Hello. I'm sure this topic has been beaten to death, but one more kick won't hurt. We have a data center with approximatley 140 servers. Most servers connect into 2950T switches, which connect to the core switch (4507R) via gig ethernet uplink. The core 4507R has a 48 port gig ethernet line card, and routing is done using interVLAN routing, and OSPF to the WAN. Also, approx 35 servers are directly connected to the core switch. This was done because of the gig capability of the line card, so the servers with the most data could be backed up faster. We have approx 10 subnets (not including WAN), 3 of which are user subnets and 6 that are for servers.

Our manager has asked us to investigate redundancy for the 4507R, so I have recommended implementing a 4506 with the same line card config. Also, I have proposed that we remove the 2950's that uplink the servers, and replace them with a stack of 3750G-24 switches. This way we could VLAN the stack into the 6 existing subnets, and spread the VLAN's out across the different switches in the stack. This way we don't have to worry that if we lose one switch the entire subnet will go down. I have also recommended removing the servers that are plugged directly into the core, and plugging them into the stack of 3750's.
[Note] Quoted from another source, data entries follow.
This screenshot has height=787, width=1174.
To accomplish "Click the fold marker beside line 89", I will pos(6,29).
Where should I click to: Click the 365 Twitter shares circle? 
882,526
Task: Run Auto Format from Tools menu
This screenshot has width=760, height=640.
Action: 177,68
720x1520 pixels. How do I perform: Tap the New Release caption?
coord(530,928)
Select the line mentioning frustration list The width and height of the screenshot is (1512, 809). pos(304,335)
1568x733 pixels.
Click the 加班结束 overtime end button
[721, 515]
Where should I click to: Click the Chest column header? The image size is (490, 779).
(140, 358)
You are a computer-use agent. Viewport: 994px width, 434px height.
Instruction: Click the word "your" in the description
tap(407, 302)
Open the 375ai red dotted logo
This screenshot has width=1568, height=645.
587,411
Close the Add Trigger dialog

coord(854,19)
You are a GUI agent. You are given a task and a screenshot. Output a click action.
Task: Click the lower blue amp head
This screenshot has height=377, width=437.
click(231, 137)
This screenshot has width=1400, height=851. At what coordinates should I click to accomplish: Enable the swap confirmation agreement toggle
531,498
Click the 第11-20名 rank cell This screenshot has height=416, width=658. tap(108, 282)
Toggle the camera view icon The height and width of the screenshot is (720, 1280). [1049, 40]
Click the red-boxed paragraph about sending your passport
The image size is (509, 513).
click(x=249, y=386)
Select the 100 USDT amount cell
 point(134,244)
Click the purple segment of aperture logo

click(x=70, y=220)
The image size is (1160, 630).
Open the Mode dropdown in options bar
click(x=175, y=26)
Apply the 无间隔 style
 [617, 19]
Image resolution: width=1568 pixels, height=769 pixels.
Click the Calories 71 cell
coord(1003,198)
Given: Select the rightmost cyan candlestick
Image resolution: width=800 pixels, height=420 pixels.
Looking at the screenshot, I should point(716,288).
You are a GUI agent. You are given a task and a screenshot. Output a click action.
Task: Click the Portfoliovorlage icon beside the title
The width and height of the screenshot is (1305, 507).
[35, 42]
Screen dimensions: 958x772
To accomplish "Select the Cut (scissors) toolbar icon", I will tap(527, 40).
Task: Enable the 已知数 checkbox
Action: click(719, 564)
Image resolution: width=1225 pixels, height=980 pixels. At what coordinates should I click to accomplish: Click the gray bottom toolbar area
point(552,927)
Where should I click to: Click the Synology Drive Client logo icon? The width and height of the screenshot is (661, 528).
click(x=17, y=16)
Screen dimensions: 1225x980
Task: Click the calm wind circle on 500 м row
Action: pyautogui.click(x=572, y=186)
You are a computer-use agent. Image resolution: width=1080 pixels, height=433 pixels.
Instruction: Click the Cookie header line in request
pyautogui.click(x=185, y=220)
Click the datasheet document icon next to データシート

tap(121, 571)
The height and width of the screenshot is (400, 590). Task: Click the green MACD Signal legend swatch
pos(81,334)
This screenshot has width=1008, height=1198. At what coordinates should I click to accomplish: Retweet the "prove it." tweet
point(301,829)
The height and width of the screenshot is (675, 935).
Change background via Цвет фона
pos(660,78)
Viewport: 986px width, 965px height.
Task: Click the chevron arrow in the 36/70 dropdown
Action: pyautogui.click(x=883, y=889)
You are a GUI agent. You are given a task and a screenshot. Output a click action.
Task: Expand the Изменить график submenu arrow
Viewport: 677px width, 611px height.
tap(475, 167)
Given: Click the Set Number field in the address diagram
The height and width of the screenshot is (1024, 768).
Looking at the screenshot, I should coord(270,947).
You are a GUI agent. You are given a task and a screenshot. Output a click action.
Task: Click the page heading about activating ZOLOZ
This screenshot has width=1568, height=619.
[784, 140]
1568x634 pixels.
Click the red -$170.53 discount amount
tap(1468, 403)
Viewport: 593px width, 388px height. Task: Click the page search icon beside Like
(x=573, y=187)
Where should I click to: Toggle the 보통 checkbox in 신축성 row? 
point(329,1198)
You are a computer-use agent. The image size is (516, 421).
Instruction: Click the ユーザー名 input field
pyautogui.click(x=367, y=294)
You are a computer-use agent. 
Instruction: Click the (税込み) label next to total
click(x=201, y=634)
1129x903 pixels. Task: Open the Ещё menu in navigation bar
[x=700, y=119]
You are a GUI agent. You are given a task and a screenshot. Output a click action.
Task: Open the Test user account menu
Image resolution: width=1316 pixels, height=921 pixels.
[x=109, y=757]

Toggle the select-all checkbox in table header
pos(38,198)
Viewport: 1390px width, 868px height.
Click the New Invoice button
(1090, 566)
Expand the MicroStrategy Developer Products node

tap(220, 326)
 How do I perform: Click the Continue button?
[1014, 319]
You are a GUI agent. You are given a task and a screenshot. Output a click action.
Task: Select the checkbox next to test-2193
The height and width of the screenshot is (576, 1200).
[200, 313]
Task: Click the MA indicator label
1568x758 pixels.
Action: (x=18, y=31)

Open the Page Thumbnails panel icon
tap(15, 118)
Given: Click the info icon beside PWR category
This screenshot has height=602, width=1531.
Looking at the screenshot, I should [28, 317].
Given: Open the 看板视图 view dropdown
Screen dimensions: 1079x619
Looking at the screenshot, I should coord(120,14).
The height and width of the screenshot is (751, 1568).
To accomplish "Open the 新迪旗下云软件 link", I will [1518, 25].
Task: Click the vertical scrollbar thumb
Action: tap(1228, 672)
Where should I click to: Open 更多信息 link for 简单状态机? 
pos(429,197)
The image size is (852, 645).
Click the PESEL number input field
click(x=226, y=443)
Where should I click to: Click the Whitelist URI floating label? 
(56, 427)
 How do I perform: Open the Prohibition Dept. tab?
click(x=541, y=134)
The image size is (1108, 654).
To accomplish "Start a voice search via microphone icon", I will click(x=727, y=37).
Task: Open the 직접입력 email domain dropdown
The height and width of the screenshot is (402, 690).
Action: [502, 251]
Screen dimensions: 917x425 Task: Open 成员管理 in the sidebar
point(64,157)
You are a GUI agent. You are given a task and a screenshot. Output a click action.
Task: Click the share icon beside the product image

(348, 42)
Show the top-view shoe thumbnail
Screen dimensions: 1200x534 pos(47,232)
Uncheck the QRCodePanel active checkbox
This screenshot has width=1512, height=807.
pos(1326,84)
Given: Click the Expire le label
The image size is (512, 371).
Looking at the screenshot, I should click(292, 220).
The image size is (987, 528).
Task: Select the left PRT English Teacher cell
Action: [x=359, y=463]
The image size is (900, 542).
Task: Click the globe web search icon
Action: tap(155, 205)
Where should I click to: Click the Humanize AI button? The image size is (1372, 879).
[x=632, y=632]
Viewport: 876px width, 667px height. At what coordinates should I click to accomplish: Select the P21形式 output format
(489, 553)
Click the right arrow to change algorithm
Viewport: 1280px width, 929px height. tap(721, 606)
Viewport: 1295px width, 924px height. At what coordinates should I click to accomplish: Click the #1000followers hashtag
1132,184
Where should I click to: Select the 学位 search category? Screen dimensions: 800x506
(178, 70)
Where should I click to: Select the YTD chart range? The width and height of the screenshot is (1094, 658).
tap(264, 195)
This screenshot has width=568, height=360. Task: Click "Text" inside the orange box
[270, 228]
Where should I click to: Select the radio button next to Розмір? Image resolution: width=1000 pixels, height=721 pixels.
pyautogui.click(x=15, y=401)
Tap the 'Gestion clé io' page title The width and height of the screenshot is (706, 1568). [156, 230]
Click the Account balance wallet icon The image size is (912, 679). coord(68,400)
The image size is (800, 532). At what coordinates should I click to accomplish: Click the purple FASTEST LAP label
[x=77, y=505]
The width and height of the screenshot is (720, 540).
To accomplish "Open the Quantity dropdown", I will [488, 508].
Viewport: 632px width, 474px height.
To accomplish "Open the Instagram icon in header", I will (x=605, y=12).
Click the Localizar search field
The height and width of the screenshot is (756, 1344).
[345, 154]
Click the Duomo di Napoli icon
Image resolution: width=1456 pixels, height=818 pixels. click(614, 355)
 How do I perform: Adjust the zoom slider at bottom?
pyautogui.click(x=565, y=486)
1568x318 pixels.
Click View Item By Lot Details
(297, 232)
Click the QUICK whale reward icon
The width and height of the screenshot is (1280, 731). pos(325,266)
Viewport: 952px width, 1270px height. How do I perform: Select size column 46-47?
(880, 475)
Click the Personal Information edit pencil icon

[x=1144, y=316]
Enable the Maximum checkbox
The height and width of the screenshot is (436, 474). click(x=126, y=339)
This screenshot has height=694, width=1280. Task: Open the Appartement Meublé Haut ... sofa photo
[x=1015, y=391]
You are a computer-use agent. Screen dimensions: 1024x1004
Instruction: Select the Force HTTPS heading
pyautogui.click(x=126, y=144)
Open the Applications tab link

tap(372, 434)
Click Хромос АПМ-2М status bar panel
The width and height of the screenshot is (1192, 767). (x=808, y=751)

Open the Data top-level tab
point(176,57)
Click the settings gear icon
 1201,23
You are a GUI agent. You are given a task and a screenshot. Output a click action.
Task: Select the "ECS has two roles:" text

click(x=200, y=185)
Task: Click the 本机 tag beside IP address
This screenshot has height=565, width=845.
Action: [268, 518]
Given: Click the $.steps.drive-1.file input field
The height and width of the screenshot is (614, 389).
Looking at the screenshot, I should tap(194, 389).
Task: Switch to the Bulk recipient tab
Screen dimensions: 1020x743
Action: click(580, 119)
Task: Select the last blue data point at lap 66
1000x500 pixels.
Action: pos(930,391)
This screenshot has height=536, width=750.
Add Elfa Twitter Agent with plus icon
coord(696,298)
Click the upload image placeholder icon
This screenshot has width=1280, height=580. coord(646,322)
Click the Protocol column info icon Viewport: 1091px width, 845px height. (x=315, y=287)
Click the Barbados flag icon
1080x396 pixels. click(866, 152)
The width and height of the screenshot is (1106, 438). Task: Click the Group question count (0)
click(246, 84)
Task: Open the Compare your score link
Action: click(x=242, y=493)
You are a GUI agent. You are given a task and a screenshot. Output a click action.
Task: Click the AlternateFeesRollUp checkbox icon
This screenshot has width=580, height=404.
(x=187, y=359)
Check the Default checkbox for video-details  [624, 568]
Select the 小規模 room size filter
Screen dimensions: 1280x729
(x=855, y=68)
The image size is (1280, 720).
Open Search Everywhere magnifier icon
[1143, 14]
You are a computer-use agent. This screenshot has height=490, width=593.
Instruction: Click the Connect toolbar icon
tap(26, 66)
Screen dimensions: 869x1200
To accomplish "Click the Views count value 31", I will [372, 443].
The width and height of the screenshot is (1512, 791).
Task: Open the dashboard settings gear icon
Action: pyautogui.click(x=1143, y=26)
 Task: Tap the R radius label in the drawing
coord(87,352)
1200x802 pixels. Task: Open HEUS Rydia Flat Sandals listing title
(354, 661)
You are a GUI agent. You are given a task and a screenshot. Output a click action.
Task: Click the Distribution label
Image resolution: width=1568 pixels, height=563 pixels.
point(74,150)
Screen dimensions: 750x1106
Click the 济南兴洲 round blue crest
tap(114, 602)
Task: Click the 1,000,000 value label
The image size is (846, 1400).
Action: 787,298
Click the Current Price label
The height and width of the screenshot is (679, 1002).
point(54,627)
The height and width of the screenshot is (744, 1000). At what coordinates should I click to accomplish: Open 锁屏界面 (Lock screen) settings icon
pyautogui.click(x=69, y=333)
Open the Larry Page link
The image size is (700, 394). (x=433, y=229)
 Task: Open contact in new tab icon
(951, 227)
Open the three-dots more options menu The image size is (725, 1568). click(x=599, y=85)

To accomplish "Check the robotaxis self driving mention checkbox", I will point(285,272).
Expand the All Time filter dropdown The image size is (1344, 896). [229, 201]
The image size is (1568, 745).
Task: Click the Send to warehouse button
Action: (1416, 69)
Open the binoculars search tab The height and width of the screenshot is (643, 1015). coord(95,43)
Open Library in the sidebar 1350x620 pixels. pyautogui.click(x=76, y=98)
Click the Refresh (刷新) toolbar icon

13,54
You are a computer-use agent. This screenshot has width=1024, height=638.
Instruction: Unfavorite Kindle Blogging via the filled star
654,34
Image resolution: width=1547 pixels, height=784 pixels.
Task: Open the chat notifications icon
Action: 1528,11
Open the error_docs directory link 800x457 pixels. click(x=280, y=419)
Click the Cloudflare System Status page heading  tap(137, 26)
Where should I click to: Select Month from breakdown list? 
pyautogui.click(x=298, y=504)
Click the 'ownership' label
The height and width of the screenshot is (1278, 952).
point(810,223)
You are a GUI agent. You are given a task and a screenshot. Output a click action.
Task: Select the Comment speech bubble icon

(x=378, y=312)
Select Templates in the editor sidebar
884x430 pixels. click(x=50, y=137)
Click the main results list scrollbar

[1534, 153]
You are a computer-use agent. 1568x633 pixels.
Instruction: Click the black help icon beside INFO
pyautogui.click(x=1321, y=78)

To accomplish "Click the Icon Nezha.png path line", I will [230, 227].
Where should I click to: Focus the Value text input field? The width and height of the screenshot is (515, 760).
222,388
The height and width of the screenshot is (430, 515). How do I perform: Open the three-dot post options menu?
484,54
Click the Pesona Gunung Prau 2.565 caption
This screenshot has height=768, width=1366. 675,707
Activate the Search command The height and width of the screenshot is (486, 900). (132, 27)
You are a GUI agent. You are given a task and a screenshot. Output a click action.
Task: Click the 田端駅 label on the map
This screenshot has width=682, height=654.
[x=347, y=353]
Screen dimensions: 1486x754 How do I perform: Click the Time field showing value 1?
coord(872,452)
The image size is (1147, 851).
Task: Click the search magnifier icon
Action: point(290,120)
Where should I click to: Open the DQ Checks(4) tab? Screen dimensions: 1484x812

Also, our manager would like to see the critical servers dual-homed, and I don't like the idea of plugging one NIC from serverX into the 4507R, and the other into the 4506. I've got some pics, which looks like a better design? By rule, should servers be plugged directly into the core switch, or should they be plugged into the dist/access layer?

kamal-learn · ‎12-04-2006

Hi

if we take a look at the avvid architecture , specialy in the infrastructure

module of the AVVID and we zoom further we will see the entreprise composite model,

let take only the entreprise campus module from the entreprise composite model, we find the

server-farm module which can be organised using three layers access/distribution/core the

core here will be the core of your network however access/ distribution are owned by

the server-farm moduule,you organize that with hardware redundancy and dual NIC cards on the servers one

this done connect the distribution switches of the server-farm directly to the core of your network.

thanks

poulid · ‎12-05-2006

OK, thanks. So in the design with the stack of 3750's, they become the distribution layer, and the wiring closets are the access layer, and the 4507 is still the core.

Am I right in assuming that servers should be plugged into the distribution layer 3750's, and not plugged directly into the core switch?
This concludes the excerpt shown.